Como síntese histórica que é, este estudo foi elaborado predominantemente a partir de documentos escritos. A ausência de um arquivo de empresa obrigou a um demorado trabalho de pesquisa de fontes, tanto em arquivos nacionais como estrangeiros, bem como em arquivos públicos e privados.
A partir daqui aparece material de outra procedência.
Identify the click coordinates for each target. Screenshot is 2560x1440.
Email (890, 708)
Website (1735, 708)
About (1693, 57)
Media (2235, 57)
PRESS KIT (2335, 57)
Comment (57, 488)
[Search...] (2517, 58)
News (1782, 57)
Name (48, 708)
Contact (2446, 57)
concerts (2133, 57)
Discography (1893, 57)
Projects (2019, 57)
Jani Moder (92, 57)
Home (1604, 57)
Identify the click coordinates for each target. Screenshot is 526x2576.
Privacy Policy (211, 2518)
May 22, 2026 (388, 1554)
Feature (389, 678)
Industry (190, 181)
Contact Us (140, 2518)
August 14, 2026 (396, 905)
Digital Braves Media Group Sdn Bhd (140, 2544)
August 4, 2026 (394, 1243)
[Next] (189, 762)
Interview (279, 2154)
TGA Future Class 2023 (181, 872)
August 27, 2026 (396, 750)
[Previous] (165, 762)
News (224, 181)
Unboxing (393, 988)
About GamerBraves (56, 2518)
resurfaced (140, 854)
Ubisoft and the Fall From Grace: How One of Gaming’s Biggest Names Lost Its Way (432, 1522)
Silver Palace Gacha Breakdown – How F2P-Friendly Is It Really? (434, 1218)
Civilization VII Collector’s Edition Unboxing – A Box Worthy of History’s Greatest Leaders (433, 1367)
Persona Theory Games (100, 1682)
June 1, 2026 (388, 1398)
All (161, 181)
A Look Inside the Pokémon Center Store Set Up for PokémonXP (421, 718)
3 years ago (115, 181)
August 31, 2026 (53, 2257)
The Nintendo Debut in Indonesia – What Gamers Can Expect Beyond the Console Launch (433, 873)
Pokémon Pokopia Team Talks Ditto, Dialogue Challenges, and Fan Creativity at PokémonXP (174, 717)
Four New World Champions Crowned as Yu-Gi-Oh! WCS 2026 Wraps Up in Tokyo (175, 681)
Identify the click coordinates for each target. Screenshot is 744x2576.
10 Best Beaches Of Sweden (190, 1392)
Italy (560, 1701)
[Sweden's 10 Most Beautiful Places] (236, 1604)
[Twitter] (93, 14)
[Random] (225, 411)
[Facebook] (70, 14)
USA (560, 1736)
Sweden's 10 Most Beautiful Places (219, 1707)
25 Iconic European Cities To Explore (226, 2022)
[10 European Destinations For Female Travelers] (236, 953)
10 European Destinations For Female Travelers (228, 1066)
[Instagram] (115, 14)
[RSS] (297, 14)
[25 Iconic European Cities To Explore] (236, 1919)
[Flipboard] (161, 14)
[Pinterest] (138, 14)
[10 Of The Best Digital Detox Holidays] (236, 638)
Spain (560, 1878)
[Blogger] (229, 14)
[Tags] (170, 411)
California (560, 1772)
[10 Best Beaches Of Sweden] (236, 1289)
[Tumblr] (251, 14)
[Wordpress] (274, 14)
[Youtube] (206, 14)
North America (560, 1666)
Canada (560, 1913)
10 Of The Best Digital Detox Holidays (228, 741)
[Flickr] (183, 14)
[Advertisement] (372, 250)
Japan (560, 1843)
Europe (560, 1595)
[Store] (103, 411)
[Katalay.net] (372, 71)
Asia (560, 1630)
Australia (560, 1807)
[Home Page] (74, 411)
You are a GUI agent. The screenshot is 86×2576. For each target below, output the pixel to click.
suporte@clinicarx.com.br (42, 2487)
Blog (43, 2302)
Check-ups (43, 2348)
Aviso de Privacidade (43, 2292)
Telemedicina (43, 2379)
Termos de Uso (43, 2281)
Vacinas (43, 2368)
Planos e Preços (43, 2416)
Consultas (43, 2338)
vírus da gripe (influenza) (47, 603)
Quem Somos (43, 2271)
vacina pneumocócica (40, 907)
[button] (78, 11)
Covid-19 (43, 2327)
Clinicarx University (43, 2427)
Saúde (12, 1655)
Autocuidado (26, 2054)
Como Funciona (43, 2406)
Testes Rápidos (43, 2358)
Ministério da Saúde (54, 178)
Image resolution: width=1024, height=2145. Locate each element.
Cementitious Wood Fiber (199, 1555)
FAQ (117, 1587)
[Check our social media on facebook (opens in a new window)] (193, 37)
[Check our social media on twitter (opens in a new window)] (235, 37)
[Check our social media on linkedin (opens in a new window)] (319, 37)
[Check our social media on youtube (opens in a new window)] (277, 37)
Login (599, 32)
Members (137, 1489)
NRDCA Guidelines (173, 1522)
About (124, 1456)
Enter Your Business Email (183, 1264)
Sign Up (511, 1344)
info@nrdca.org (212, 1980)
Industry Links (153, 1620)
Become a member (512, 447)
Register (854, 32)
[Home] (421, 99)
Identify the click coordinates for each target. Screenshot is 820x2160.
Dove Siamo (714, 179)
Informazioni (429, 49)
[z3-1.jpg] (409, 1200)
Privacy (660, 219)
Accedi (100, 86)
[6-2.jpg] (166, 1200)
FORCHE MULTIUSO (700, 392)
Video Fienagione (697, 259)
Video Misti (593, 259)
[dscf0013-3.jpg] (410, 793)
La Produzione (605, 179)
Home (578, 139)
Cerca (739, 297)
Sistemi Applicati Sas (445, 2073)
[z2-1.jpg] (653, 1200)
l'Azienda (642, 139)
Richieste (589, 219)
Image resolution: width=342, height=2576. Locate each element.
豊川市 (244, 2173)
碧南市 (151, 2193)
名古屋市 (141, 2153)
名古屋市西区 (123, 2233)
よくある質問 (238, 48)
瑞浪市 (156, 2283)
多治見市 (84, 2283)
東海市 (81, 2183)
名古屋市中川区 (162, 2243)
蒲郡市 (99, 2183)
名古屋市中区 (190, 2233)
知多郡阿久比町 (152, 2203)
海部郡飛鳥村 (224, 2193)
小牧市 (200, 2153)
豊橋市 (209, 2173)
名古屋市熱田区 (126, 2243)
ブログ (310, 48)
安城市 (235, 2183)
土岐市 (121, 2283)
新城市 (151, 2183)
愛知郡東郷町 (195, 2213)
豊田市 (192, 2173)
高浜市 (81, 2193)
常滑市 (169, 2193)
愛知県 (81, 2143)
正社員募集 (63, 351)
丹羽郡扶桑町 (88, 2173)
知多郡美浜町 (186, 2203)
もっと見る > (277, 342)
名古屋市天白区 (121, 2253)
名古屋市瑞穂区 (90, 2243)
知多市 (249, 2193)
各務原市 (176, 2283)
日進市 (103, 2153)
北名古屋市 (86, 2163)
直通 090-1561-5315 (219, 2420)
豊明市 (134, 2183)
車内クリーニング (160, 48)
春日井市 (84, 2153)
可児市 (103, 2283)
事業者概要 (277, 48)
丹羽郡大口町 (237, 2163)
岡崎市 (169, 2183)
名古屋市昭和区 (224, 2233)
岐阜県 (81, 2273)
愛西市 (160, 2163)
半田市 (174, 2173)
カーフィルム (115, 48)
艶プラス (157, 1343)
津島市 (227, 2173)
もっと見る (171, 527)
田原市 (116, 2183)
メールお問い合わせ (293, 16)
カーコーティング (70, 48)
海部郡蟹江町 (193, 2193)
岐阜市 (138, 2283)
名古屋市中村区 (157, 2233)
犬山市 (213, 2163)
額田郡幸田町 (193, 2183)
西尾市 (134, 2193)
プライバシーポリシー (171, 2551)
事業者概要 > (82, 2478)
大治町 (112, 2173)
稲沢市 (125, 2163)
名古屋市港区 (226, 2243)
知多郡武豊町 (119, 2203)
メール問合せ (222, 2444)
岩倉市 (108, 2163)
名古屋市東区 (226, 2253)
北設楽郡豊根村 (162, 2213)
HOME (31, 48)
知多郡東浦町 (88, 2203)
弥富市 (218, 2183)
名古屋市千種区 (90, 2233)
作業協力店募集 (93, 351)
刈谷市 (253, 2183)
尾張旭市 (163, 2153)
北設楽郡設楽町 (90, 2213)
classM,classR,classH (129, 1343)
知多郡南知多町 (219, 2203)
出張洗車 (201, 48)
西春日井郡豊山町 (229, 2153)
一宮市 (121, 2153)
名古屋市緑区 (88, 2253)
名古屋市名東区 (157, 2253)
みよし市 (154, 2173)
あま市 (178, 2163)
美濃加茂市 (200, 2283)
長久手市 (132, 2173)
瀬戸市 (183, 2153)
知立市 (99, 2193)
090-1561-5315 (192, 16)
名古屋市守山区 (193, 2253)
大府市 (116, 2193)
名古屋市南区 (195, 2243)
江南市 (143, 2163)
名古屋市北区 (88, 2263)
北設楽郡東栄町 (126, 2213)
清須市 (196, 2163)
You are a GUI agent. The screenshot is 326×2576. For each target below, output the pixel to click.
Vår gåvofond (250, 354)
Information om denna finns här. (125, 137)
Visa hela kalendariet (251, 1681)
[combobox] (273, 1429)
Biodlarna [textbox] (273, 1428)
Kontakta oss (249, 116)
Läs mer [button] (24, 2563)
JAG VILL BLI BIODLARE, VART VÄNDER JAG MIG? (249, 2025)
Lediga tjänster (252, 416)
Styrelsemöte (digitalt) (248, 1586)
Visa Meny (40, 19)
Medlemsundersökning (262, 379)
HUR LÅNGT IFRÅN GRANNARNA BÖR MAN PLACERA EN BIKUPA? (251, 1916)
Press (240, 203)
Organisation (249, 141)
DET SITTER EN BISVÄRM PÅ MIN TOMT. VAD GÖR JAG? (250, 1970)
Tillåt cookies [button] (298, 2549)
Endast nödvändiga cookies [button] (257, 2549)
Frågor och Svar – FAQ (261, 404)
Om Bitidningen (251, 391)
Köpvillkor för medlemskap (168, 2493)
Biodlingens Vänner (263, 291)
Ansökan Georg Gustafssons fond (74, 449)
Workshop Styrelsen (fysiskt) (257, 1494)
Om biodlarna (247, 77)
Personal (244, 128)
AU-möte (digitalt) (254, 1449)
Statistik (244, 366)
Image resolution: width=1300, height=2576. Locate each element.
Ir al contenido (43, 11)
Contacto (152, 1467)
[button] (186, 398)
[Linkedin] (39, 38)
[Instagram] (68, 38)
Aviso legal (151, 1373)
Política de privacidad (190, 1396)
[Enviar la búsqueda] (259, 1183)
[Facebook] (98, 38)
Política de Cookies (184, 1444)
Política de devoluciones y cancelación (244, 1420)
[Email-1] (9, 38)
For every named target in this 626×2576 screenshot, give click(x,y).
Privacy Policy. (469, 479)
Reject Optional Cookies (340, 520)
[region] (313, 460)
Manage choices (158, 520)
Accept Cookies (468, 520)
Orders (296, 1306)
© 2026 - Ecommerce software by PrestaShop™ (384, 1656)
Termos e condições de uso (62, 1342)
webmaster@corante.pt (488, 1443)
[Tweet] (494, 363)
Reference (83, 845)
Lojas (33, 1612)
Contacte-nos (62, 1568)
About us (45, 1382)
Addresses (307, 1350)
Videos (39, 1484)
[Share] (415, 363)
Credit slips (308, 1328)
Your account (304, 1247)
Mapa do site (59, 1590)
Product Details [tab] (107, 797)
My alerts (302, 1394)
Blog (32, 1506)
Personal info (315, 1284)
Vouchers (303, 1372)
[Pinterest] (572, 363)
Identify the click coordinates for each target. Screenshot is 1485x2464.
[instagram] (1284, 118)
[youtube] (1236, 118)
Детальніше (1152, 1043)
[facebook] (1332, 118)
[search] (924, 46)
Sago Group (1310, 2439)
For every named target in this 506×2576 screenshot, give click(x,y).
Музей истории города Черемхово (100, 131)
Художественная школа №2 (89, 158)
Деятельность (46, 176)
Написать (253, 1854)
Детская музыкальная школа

Para alguns assuntos, as fontes históricas foram escassas ou omissas, obrigando a historiadora a tornar-se policial e correr atrás de pistas e de indícios… Algumas vezes com sucesso, outras nem por isso… Por falta de elementos não pude caracterizar, com maior profundidade, a sociologia do frequentador do casino ao longo do tempo; também não pude acompanhar a evolução do seu quadro de pessoal desde finais do século XIX, ou a trajetória artística de uma figura central, senão mesmo a alma de emblemáticas festas do casino, o cenógrafo Rogério Reynaud.
 
A dimensão da memória oral ficou propositadamente de fora do livro: as narrativas memorialistas, ou antes, as estórias do Grande Casino Peninsular contadas por quem as viveu, merecem ficar registadas em publicação autónoma.